GIVEN TASK
List each line below that contains the string "reading", copying every such line in full.

Recorded data
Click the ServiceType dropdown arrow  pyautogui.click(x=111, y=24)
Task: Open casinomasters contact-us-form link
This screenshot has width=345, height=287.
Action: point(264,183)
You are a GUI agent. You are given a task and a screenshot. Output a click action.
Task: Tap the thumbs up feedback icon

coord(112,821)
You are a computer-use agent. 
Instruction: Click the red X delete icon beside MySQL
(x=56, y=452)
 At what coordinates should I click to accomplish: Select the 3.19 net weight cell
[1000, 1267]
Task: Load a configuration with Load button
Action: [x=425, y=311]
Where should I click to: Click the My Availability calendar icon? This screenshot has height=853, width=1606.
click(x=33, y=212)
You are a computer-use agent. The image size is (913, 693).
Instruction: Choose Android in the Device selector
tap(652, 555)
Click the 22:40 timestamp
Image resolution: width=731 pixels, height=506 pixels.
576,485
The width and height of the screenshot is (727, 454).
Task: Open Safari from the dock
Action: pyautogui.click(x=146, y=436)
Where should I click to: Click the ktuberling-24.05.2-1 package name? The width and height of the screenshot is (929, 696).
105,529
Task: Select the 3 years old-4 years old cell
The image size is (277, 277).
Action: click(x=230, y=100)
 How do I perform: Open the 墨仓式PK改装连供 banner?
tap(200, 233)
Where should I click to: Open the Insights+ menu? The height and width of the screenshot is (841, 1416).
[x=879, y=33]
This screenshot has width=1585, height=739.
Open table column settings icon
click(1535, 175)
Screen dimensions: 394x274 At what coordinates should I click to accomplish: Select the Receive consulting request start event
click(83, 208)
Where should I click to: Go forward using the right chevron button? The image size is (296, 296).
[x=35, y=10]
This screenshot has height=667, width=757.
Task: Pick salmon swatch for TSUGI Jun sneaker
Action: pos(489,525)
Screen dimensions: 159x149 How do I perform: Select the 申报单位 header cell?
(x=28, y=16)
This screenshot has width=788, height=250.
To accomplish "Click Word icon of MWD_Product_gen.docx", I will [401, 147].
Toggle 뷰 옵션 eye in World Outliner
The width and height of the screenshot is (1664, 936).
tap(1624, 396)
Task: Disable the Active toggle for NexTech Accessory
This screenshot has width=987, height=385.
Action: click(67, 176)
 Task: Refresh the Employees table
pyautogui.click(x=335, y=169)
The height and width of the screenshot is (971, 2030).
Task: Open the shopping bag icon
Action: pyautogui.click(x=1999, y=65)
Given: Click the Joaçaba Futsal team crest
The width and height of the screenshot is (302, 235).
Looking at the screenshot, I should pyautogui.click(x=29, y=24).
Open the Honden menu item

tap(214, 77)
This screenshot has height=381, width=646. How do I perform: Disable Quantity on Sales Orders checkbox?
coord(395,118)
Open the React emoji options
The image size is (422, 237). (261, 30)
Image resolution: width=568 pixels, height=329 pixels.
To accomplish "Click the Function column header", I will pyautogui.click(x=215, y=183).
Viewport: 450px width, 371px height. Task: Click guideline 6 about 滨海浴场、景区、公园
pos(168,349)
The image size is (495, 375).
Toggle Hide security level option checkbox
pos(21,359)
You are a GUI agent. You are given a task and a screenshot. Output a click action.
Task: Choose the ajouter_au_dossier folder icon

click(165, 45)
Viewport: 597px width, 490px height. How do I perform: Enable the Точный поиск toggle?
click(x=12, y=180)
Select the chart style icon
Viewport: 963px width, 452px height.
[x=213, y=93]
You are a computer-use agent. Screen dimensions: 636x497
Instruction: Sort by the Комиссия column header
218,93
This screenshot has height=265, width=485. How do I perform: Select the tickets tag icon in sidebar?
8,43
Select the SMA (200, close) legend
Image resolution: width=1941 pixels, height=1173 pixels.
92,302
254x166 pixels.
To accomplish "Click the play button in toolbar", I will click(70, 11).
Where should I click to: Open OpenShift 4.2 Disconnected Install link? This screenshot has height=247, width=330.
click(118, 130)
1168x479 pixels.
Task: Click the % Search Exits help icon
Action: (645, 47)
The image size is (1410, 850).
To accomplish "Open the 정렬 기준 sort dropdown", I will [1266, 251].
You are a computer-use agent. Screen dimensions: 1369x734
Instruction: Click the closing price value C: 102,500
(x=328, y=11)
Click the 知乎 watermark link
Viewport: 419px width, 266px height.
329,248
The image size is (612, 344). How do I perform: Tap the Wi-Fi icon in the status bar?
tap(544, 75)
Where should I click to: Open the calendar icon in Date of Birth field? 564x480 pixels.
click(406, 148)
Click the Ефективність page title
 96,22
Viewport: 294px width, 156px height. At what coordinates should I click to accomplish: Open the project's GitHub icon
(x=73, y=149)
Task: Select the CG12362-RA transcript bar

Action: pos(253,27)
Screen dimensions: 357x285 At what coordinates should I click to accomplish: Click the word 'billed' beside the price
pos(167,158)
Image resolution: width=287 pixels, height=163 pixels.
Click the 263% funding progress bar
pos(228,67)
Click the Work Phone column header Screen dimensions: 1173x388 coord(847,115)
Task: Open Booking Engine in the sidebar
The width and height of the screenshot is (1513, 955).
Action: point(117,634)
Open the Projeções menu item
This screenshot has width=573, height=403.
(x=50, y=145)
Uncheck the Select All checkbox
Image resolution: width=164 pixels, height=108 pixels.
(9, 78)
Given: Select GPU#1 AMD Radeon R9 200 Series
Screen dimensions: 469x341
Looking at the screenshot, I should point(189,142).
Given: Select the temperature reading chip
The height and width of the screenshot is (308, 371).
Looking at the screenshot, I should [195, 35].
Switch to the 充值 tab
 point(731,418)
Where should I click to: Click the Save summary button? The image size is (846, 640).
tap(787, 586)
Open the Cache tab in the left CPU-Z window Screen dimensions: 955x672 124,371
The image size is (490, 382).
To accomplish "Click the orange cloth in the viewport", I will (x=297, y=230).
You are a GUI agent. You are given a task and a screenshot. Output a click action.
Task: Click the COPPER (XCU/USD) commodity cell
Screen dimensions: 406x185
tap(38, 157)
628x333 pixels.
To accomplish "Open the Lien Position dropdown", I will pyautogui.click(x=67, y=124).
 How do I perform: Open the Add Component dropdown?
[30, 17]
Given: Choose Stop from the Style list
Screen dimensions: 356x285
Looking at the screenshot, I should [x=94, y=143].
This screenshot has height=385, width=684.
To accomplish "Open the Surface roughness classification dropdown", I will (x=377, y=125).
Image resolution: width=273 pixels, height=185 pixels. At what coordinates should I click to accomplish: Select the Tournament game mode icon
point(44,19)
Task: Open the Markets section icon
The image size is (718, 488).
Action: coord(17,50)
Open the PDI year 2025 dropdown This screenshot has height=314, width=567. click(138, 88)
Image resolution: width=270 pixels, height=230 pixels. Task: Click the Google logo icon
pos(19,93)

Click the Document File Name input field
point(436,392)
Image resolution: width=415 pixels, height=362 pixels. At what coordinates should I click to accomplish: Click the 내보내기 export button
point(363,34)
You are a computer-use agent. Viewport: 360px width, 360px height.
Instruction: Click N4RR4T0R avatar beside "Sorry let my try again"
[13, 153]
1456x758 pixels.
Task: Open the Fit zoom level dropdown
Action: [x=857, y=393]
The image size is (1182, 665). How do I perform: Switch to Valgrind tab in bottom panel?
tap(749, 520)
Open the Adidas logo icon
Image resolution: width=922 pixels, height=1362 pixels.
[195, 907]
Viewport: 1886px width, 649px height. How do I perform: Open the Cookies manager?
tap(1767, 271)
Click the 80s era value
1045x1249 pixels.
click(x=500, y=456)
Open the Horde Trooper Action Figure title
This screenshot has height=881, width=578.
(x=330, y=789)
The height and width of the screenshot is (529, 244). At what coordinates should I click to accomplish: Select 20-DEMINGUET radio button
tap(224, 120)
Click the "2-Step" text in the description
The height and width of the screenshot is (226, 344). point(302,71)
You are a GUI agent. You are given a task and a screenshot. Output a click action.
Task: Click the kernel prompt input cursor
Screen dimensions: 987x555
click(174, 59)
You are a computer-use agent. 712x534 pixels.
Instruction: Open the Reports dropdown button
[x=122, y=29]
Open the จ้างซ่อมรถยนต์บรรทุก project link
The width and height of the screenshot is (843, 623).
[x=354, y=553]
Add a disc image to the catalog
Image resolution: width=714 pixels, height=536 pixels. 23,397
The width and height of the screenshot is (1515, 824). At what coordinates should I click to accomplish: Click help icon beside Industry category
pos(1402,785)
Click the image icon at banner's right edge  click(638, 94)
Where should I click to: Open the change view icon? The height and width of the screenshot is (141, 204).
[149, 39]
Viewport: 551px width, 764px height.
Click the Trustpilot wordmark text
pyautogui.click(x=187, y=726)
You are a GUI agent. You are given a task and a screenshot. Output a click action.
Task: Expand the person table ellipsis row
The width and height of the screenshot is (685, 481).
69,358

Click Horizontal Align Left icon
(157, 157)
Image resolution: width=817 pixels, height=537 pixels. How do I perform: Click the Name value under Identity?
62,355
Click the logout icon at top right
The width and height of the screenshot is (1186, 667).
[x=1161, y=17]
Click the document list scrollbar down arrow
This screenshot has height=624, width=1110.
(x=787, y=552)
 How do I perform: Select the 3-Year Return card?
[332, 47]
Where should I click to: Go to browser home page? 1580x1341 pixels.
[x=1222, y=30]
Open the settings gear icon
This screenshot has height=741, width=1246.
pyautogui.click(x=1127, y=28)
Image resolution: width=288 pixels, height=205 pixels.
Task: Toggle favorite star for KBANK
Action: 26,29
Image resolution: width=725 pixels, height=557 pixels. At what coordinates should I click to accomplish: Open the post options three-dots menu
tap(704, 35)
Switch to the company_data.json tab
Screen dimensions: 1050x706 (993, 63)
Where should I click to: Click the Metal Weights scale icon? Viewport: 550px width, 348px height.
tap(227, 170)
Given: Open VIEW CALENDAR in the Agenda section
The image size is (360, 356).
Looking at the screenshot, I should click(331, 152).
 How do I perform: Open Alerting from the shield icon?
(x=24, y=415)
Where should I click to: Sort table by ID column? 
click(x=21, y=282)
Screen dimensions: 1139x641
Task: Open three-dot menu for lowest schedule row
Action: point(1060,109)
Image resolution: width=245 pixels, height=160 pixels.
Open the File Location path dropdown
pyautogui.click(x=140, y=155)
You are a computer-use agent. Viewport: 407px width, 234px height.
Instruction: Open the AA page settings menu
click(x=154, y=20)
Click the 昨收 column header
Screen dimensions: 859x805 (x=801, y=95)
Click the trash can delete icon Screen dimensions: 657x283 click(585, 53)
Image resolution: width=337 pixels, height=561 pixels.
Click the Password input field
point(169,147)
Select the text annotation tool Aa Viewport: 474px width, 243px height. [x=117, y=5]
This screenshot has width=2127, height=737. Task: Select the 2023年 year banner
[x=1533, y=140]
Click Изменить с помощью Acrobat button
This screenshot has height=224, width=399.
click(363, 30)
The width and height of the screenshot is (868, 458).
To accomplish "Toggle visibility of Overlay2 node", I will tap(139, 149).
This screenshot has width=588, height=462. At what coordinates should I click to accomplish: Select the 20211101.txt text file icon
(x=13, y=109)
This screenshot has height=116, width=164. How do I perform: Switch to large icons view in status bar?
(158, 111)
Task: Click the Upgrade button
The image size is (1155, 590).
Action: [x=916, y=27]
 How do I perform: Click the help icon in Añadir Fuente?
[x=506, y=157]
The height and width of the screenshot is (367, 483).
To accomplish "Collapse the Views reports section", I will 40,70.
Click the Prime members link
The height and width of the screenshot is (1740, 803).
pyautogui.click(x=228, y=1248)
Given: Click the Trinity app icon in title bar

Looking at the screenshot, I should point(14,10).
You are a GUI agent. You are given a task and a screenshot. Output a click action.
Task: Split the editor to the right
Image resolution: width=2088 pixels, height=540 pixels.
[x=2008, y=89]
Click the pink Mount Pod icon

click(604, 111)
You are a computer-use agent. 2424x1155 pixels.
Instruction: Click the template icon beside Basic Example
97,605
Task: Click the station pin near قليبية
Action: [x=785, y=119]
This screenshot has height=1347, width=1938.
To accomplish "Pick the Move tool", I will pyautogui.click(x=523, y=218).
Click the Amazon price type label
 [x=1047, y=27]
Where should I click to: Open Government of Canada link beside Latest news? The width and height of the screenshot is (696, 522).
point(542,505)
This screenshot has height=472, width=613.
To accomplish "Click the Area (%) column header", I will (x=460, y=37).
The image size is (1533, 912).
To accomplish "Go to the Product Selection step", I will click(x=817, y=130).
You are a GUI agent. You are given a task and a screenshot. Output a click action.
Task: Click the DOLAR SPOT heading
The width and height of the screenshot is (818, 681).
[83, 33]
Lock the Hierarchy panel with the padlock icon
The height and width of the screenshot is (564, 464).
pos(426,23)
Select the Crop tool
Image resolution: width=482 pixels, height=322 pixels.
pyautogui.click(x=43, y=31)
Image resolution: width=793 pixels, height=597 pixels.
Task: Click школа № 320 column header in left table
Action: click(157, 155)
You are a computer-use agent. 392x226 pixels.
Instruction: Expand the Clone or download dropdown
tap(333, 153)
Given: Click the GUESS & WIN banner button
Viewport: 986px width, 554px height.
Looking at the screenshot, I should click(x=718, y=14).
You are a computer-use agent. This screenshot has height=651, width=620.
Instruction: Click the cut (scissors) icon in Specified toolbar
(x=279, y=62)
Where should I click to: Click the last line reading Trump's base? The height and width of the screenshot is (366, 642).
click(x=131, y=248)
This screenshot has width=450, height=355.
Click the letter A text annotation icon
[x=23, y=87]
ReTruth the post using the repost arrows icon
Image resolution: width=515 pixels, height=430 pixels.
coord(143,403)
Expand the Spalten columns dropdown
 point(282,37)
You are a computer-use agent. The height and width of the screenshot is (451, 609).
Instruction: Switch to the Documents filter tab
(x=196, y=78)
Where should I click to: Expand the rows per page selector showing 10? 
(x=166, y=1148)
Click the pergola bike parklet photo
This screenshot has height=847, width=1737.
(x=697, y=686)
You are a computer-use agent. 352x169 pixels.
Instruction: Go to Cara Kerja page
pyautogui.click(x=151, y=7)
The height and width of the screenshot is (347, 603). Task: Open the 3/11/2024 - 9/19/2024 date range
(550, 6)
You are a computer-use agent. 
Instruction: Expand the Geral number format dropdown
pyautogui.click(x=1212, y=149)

FULL SOLUTION
Given: Select the temperature reading chip
Where should I click to: Click the last line reading Trump's base? The height and width of the screenshot is (366, 642).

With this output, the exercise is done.